Chronique

Jean-Marie Machado & Dave Liebman

Eternal Moments

Jean-Marie Machado : p, Dave Liebman : Ss, Fl

Label / Distribution : Bee Jazz

Eternal Moments est la deuxième collaboration du duo Machado/Liebman, qui nous avait déjà gratifiés en 2008 d’un magnifique album consacré au fado, Caminando.
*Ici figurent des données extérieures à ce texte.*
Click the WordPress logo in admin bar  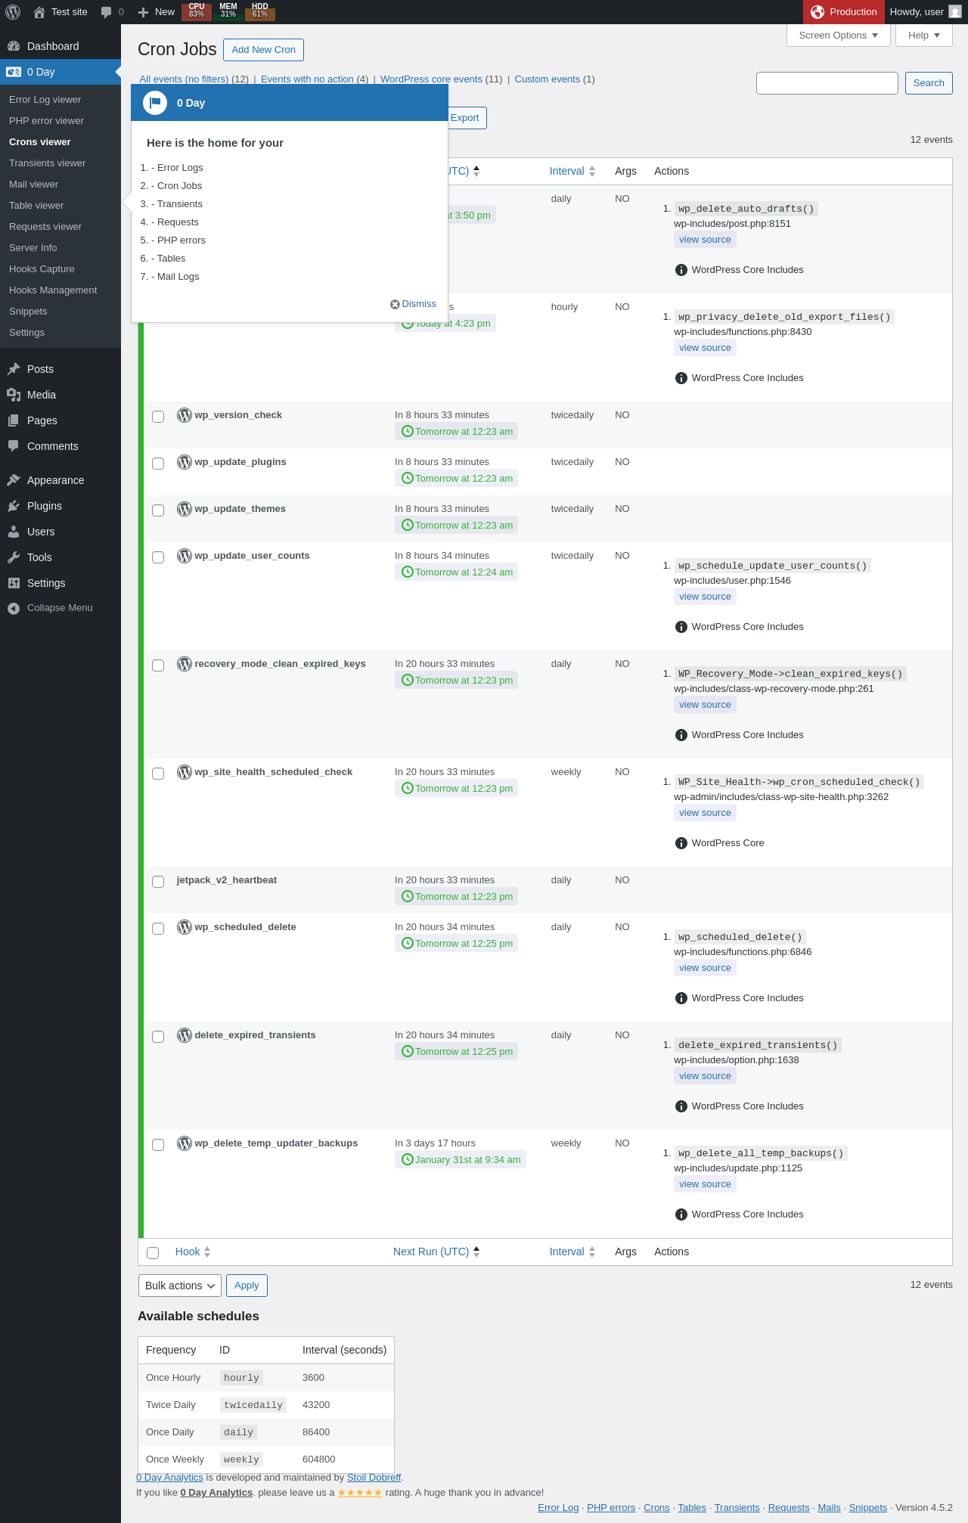(x=13, y=12)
Ces retrouvailles s’articulent autour de compositions de l’un et de l’autre, ainsi que d’une interprétation étonnamment moderne du « Réveil de la mariée » de Ravel, d’une reprise de Monk (« Ugly Beauty ») ainsi que d’un fado, « So a noitinha ». Soit une photographie de leur démarche artistique qui nous rappelle d’où ils viennent et nous en apprend sur la direction qu’ils prennent.
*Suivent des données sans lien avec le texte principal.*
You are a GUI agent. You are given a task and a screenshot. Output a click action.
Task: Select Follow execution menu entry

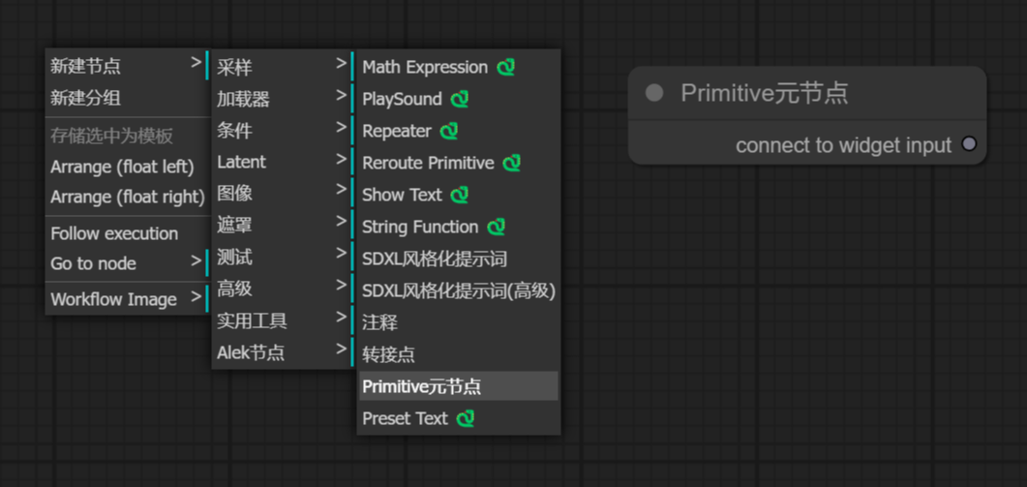pyautogui.click(x=114, y=233)
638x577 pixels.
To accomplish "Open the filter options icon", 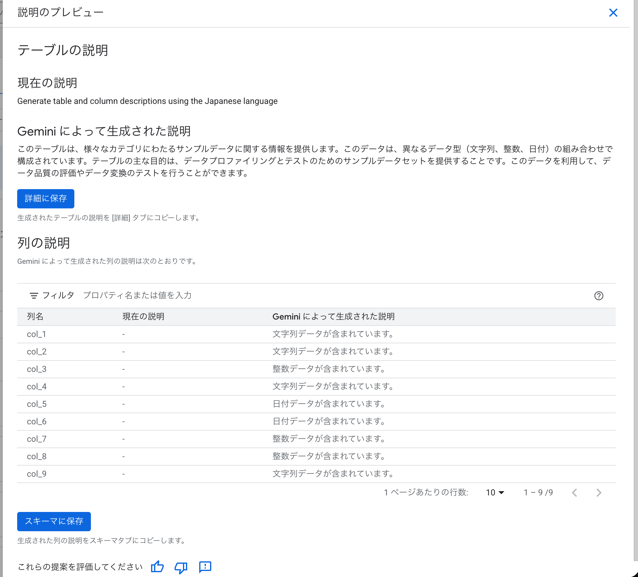I will [34, 295].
On sait Liebman à l’aise dans ce contexte d’échanges intimiste (il suffit pour s’en convaincre de réécouter ses magnifiques conversations avec Marc Copland), mais il semble ici avoir franchi une étape supplémentaire dans la pureté de la sonorité et l’esthétique du discours. Jamais loin du piano, ses volutes aériennes et inspirées tournent élégamment autours du thème et savent s’en éloigner pour mieux le metre en valeur. On citera notamment le titre d’ouverture, « Little Dog Waltz », où la liberté dont il jouit reste encadrée par les exigences de l’écriture. La flûte lui permet en outre de diversifier la couleur de ses interventions, celle-ci étant ici utilisée en introduction de deux titres, « Les yeux de Tangati » et « So a noitinha », cédant ensuite sa place au saxophone. L’énergie n’est pas sacrifiée sur l’autel du lyrisme, comme en atteste la densité de son jeu sur « Le réveil de la mariée ».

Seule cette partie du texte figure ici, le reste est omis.